The problem: All lines holding the string "computer" should be copied from the data below.

Records contained in a dataset:

* * *

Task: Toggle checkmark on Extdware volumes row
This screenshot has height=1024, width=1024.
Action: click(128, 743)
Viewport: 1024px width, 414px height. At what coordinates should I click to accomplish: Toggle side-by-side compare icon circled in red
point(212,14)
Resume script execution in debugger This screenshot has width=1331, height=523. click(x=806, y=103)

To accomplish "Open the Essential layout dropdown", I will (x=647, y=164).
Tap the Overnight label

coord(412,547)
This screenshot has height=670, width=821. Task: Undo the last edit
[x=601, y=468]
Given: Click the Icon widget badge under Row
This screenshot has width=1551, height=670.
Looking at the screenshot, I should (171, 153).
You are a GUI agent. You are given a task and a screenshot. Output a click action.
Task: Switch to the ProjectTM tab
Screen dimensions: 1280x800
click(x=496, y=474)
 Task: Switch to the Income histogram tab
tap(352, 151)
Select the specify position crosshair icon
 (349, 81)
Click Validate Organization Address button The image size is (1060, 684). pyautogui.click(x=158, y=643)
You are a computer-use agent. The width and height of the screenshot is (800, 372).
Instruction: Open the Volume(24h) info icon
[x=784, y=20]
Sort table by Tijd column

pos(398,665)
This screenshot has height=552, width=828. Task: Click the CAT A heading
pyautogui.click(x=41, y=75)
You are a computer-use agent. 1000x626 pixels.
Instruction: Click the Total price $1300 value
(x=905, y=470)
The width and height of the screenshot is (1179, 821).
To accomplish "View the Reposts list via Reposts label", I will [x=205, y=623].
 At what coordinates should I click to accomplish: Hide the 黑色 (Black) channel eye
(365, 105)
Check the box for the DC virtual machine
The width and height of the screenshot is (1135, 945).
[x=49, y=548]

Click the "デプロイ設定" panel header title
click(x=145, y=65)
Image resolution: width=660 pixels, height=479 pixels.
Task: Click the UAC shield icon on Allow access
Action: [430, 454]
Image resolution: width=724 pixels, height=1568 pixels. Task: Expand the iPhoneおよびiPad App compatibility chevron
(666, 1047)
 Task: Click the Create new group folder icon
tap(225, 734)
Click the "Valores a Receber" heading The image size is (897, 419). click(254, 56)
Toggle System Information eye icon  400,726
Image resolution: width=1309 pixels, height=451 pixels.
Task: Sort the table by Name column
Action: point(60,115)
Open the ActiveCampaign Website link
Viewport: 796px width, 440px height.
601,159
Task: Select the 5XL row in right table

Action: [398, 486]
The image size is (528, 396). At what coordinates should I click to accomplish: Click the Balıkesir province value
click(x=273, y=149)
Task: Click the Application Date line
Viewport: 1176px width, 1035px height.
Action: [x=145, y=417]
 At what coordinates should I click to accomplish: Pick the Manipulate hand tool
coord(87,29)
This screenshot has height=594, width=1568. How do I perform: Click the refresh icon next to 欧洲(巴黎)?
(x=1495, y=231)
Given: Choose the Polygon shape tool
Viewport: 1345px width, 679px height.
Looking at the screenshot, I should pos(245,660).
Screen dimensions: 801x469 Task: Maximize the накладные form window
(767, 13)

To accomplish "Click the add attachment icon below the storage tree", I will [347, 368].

* * *

The completed task:
You are a computer-use agent. The width and height of the screenshot is (800, 372).
You are a computer-use agent. 1000x626 pixels.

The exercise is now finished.